ChatGPT and other similar models that grew (Gemini (Google); Llama (Meta); Claude (Anthropic); Mistral from France; GLM-4 from Zhipu in China) use this same basic architecture.
These models laid the foundation for AI generating text and back and forth text conversations.
We also have models that generate images and video. AI models that generate images and videos have become increasingly sophisticated, enabling the creation of high-quality visual content from simple text prompts. These models, known as Generative Adversarial Networks (GANs), work by using advanced algorithms and machine learning techniques to understand and generate visual data.
These models are trained on vast datasets of images, learning the various styles, concepts, and attributes present in the data. When given a text prompt, the model translates this input into a numerical representation that captures the semantic meaning and context. This representation guides the AI in generating an image that aligns with the prompt, allowing for the creation of unique and realistic visuals.
In the past, AI models for text, images, and videos operated independently, each focusing on a single type of data input. Text models, like those used in natural language processing (NLP), were designed to understand and generate human language. Image models, such as those based on convolutional neural networks (CNNs), were developed to recognize and generate images. Video models, often leveraging both image and temporal data, aimed to process and generate video content. These models were effective within their domains but limited in their ability to integrate information across different types of data.
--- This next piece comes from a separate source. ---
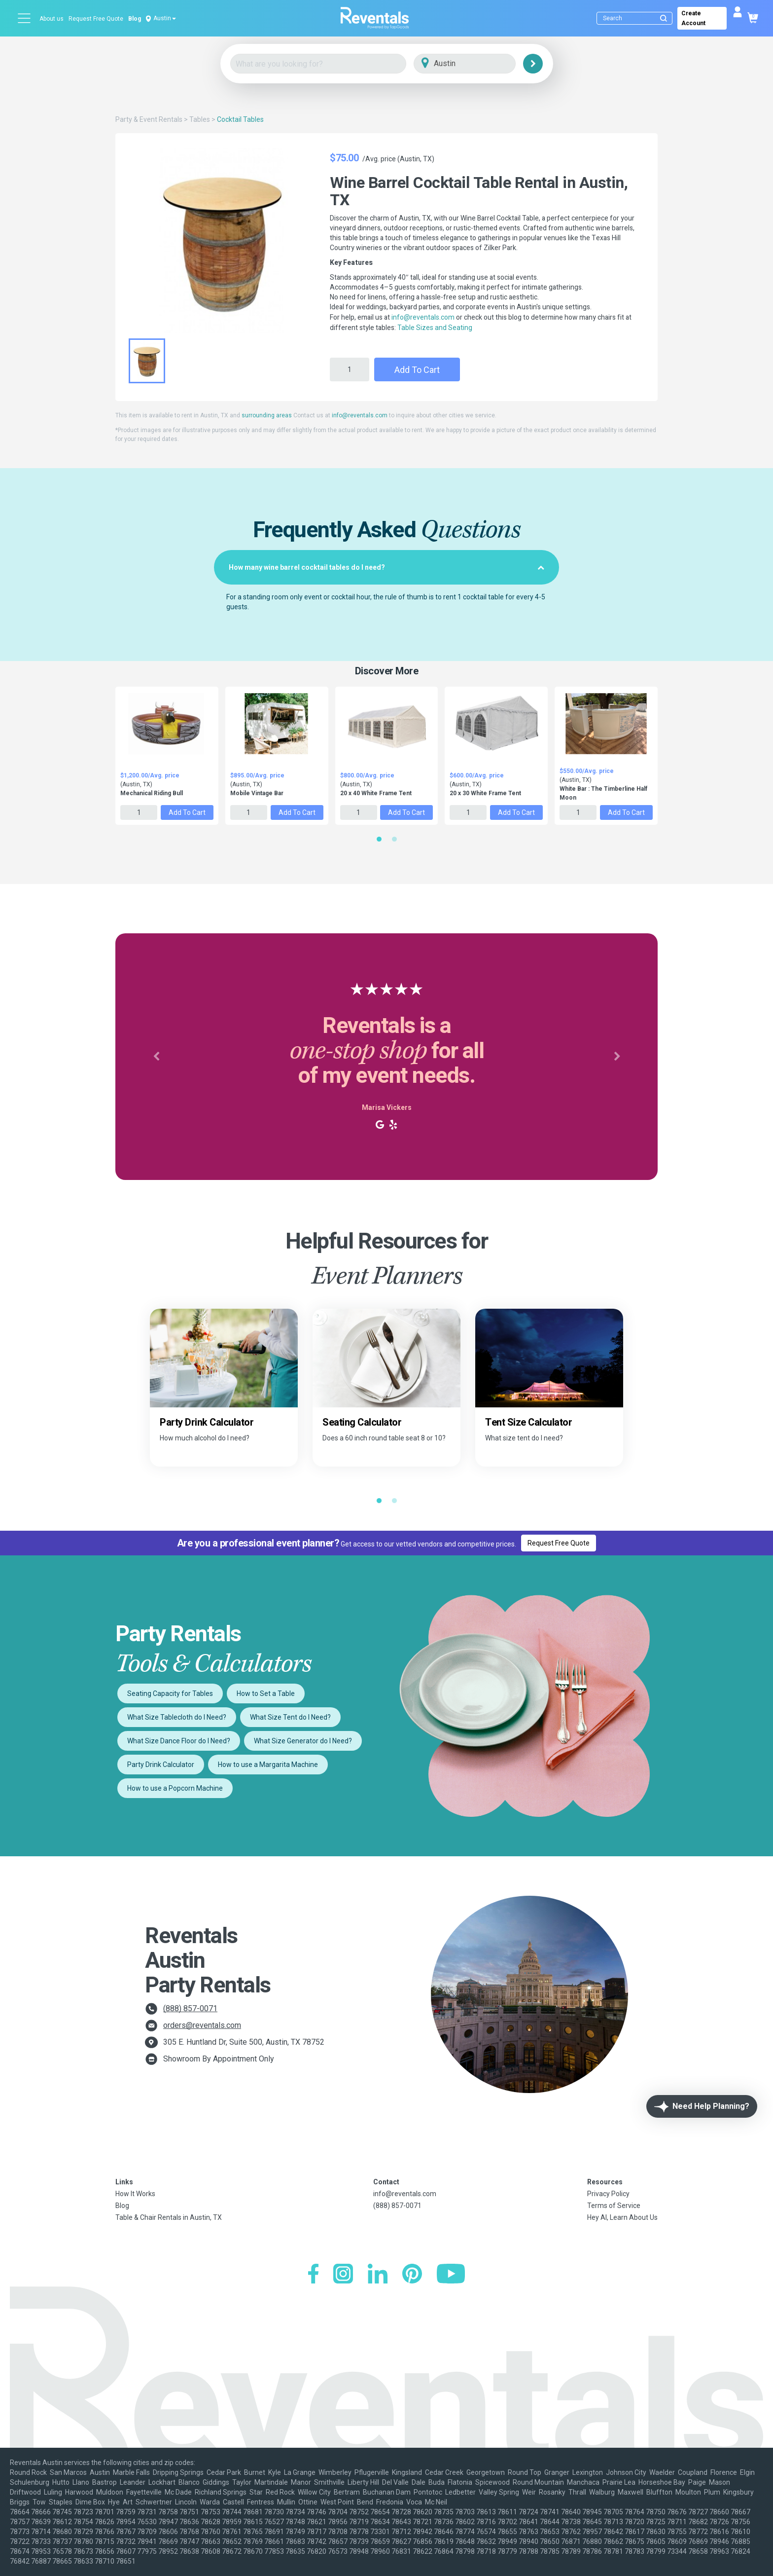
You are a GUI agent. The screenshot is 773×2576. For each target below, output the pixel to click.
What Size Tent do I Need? (290, 1717)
The advent of multimodal AI represents a significant shift in how these models operate. Multimodal AI systems can process and interpret information from various data types simultaneously, such as text, images, audio, and video. This integration allows these models to understand and generate content that is more aligned with how humans perceive the world, which is inherently multimodal.
This was created with AI and by 1 person. No one in this film is real. T2V & i2V —Raw. Runway, Kling, LumaLabs, Magnific, ElevenLabs, HeyGen, and some secret source.
By combining inputs from different modalities, these models can achieve a deeper understanding of context and nuance. For example, a customer service AI that analyzes both the text of a customer’s query and the emotional tone of their voice can provide more empathetic and accurate responses than one that only examines the text of their inquiry.
Multimodal AI opens up many applications, such as virtual assistants that understand spoken instructions and read facial expressions, or educational tools that combine text, images, and interactive elements for more engaging learning experience.
So, we have artificial intelligence systems that can generate text, audio (including music), and video (including movies). Before generative AI, AI tools were already better at making predictions (who will win the election) than humans, and perhaps rendering judgments (you should watch this movie). As stated, they can’t yet engage in advanced reasoning, hierarchical planning or use common sense, but it is likely that those capabilities will develop and that you will spend at least your adult lives in a world where machines are at least as intelligent as you!